▶ [Materials provided]
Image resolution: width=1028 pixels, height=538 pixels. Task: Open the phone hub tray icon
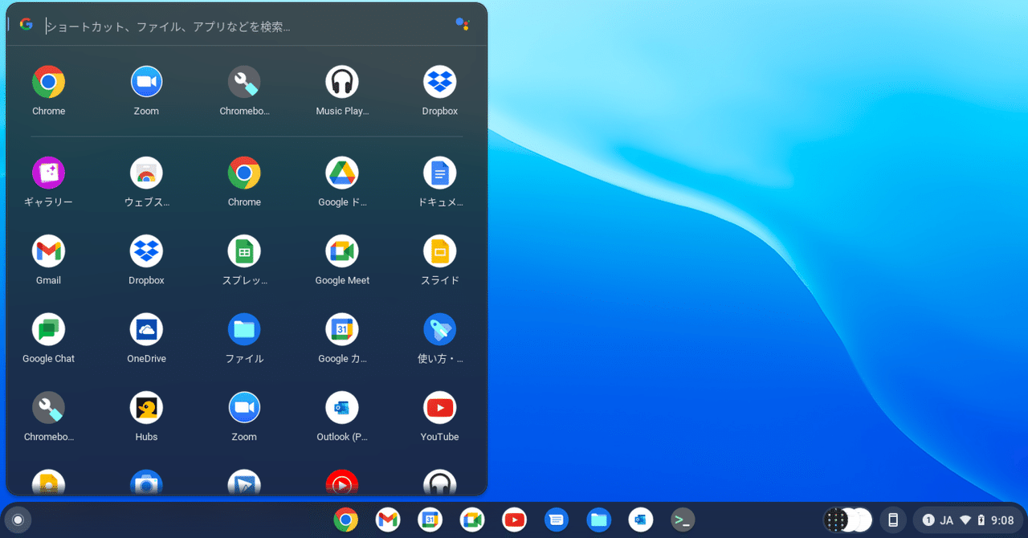click(893, 520)
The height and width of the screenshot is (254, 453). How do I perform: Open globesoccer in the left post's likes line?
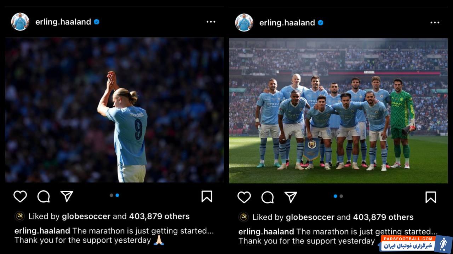click(x=86, y=216)
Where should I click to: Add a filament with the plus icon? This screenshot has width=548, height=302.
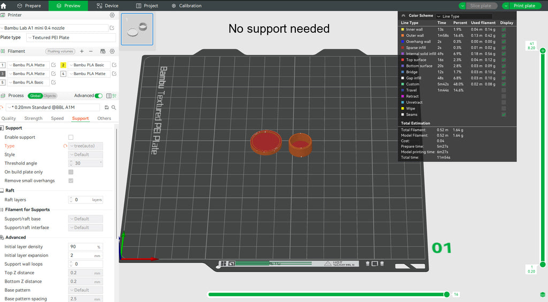(82, 51)
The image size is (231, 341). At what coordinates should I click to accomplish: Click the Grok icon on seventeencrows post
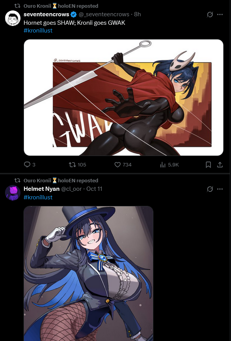[210, 15]
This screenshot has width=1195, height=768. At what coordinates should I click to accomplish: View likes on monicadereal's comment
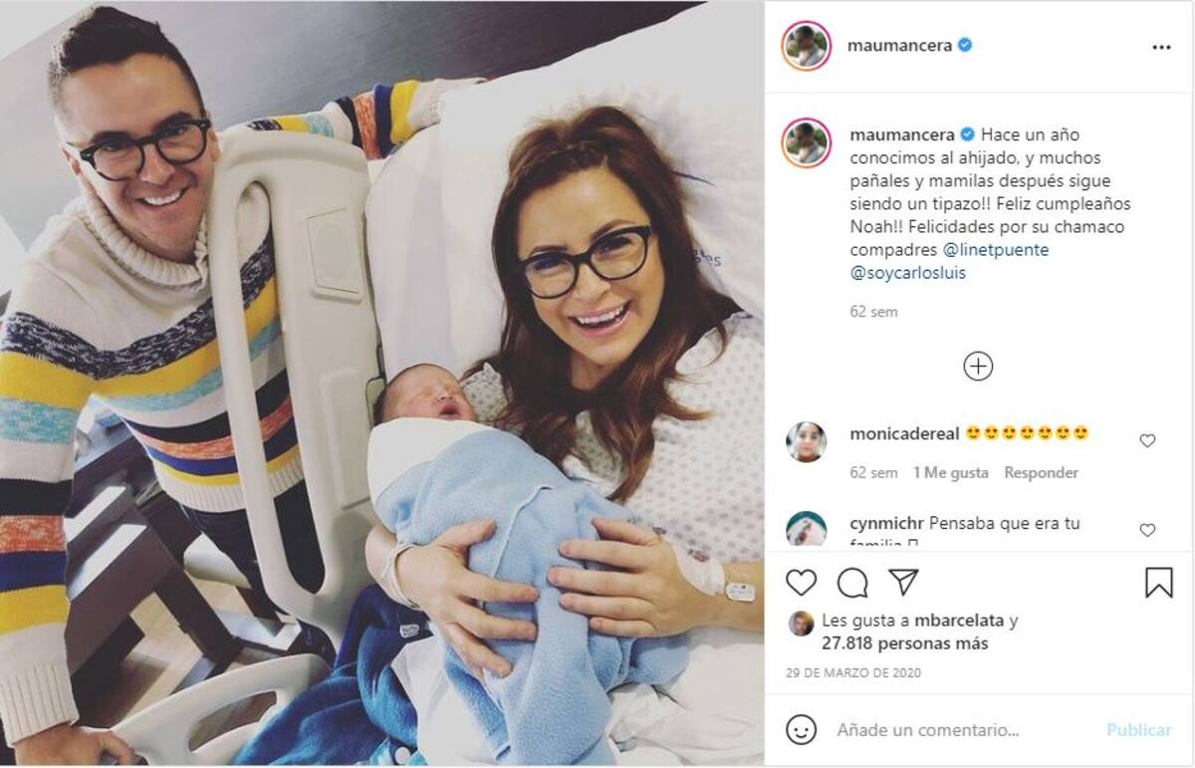coord(951,473)
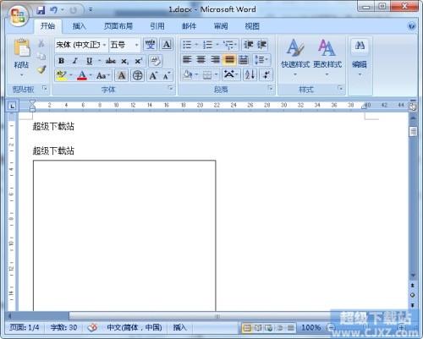Open the 页面布局 ribbon tab
The image size is (423, 339).
coord(118,26)
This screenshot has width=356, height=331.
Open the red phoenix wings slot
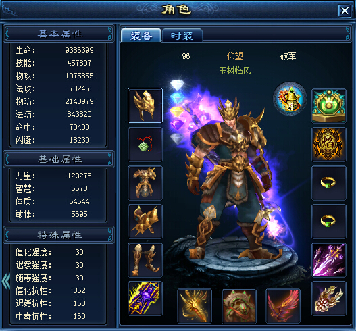click(283, 306)
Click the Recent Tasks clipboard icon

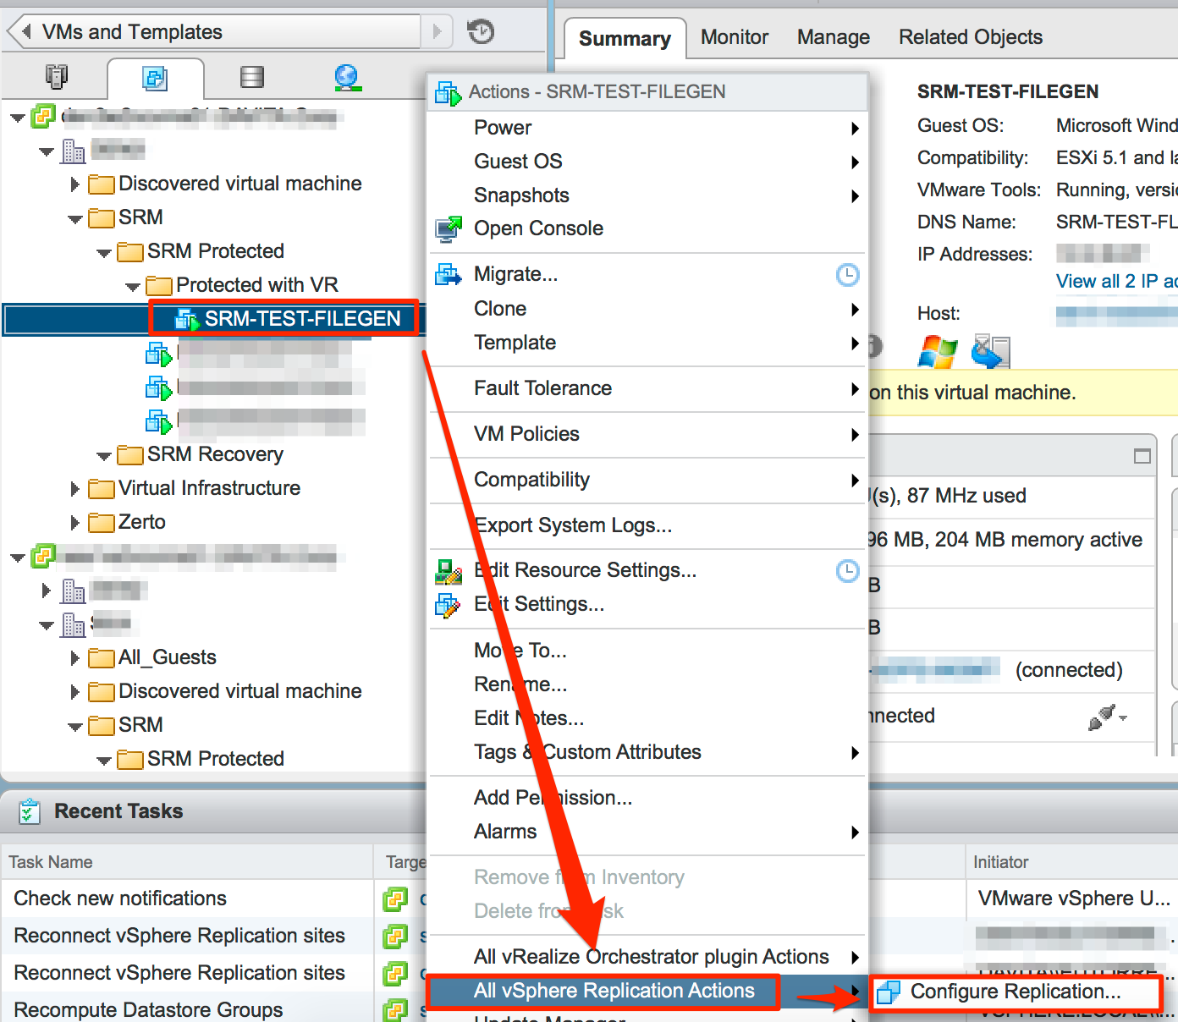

▶ [Exercise]
Please retype the lines from the one that contains "This screenshot has width=1195, height=768." to the final line of the records, both included, exactly as written and without any pictures.

▶ [Solution to the exercise]
This screenshot has width=1195, height=768. At what coordinates should I click to accomplish: View likes on monicadereal's comment
coord(951,473)
Open the 页面布局 ribbon tab
The image size is (423, 339).
coord(118,26)
This screenshot has width=356, height=331.
Open the red phoenix wings slot
click(283, 306)
Click the Recent Tasks clipboard icon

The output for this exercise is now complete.